_Records from a data source_:
---

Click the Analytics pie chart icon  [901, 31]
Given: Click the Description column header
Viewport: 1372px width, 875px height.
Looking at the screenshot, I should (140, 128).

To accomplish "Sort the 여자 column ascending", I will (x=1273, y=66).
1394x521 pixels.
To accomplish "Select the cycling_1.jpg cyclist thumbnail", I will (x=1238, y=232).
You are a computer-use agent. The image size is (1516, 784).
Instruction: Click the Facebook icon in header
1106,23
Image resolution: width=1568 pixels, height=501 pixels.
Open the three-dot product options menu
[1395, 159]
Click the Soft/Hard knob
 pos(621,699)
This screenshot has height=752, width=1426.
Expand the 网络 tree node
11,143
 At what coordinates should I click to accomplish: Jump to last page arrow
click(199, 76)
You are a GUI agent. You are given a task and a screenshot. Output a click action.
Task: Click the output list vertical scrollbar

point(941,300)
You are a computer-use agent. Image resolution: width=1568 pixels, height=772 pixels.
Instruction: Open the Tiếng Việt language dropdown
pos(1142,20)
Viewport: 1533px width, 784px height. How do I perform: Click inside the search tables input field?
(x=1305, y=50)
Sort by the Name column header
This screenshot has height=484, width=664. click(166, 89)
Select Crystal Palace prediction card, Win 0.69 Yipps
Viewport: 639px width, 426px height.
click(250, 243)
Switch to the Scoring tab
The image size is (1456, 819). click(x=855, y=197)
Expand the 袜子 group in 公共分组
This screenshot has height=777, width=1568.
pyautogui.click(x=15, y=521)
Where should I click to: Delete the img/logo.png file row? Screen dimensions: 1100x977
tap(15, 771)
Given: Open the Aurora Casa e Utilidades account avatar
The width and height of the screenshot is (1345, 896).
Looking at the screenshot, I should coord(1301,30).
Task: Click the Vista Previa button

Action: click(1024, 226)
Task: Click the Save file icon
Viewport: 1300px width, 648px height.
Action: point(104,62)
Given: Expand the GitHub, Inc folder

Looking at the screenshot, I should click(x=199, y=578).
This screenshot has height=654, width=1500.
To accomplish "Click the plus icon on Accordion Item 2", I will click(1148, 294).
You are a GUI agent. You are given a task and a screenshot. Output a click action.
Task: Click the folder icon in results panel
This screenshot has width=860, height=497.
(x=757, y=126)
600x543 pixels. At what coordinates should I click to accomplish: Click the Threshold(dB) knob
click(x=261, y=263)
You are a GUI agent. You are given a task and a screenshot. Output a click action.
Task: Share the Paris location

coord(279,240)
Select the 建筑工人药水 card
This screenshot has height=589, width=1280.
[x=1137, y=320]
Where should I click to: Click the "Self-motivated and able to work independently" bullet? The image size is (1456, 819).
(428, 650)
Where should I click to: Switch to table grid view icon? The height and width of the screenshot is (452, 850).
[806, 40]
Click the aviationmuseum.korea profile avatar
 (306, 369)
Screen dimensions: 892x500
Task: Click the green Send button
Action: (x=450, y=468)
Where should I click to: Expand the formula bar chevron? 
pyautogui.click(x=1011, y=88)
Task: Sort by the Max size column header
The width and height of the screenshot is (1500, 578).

---

_WRITTEN PROBLEM_:
Reproduce the records above without any changes, starting at the line containing "You are a computer-use agent. The" and ending at the line containing "(x=757, y=126)", with both of those lines included.

_WRITTEN ANSWER_:
You are a computer-use agent. The image size is (1516, 784).
Instruction: Click the Facebook icon in header
1106,23
Image resolution: width=1568 pixels, height=501 pixels.
Open the three-dot product options menu
[1395, 159]
Click the Soft/Hard knob
 pos(621,699)
This screenshot has height=752, width=1426.
Expand the 网络 tree node
11,143
 At what coordinates should I click to accomplish: Jump to last page arrow
click(199, 76)
You are a GUI agent. You are given a task and a screenshot. Output a click action.
Task: Click the output list vertical scrollbar

point(941,300)
You are a computer-use agent. Image resolution: width=1568 pixels, height=772 pixels.
Instruction: Open the Tiếng Việt language dropdown
pos(1142,20)
Viewport: 1533px width, 784px height. How do I perform: Click inside the search tables input field?
(x=1305, y=50)
Sort by the Name column header
This screenshot has height=484, width=664. click(166, 89)
Select Crystal Palace prediction card, Win 0.69 Yipps
Viewport: 639px width, 426px height.
click(250, 243)
Switch to the Scoring tab
The image size is (1456, 819). click(x=855, y=197)
Expand the 袜子 group in 公共分组
This screenshot has height=777, width=1568.
pyautogui.click(x=15, y=521)
Where should I click to: Delete the img/logo.png file row? Screen dimensions: 1100x977
tap(15, 771)
Given: Open the Aurora Casa e Utilidades account avatar
The width and height of the screenshot is (1345, 896).
Looking at the screenshot, I should coord(1301,30).
Task: Click the Vista Previa button

Action: click(1024, 226)
Task: Click the Save file icon
Viewport: 1300px width, 648px height.
Action: point(104,62)
Given: Expand the GitHub, Inc folder

Looking at the screenshot, I should click(x=199, y=578).
This screenshot has height=654, width=1500.
To accomplish "Click the plus icon on Accordion Item 2", I will click(1148, 294).
You are a GUI agent. You are given a task and a screenshot. Output a click action.
Task: Click the folder icon in results panel
This screenshot has width=860, height=497.
(x=757, y=126)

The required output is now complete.